Mais cette fois-ci, l’ambiance est nettement plus détendue, la police est présente en nombre, mais les supporters du Dynamo semblent tenir ceux du Shakhtar en respect. Le respect veut aussi dire ne pas faire de cadeaux à l’adversaire sur le terrain comme dans les tribunes. J’assiste au match avec deux amis français, et comme de nombreux spectateurs, nous achetons nos places à l’entrée du stade. C’est une babouchka qui nous vend nos tickets, toute contente de réussir à parler avec des étrangers.
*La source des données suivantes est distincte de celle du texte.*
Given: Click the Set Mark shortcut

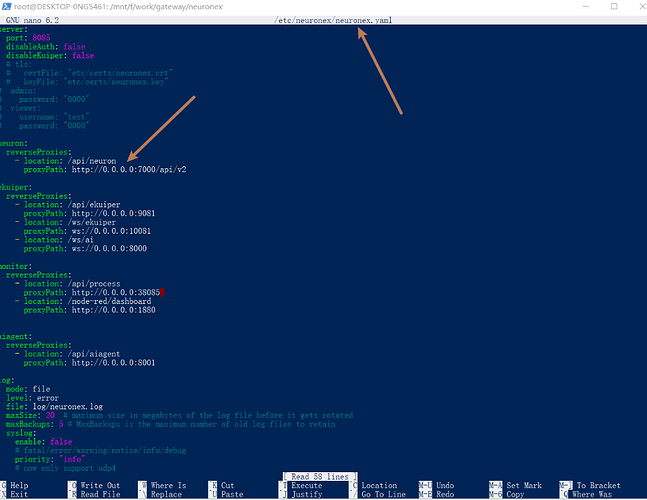Looking at the screenshot, I should [523, 485].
À la sortie du métro, des militants du groupe nationaliste Pravii sektor distribuent des tracts, le Shakhtar a beau vivre à l’ouest, la guerre n’est jamais loin.
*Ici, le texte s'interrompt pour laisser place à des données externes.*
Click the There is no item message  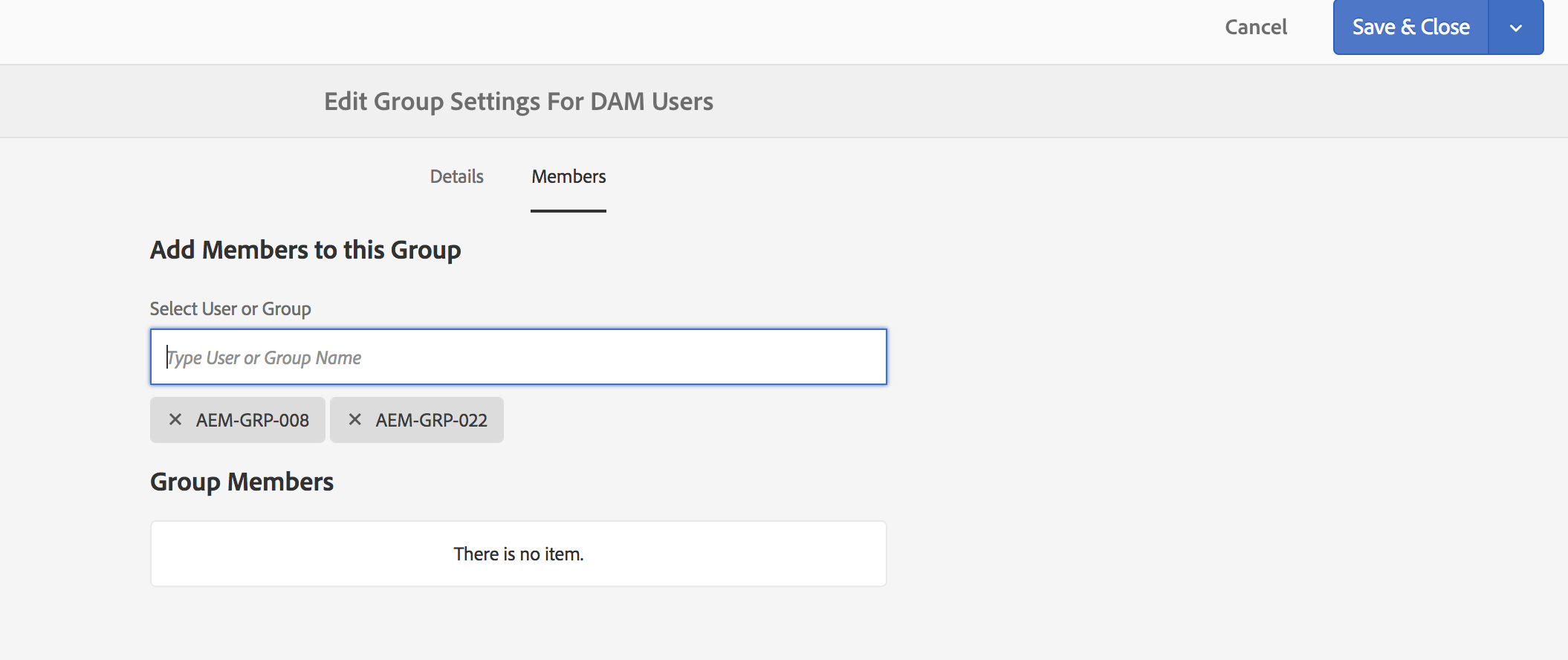pyautogui.click(x=518, y=554)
La météo est dantesque, de la neige, du vent, des températures largement en dessous de zéro. À une demi-heure du début de la rencontre, le parvis enneigé du stade est vide. Mais les ultras, eux, sont au rendez-vous, leur tribune est quasi pleine, et nous sommes assis juste à côté. De l’autre côté du stade, la tribune orange du Shakhtar est plus petite, mais elle aussi pleine. En tant qu’habitués de la galette-saucisse/bière du stade rennais, nous rejoignons nos places, le hot-dog ukrainien/bière de rigueur en mains. À côté de nous, quelques supporters du Shakhtar, quelques familles et beaucoup de jeunes. À deux euros la place, le match est plutôt accessible.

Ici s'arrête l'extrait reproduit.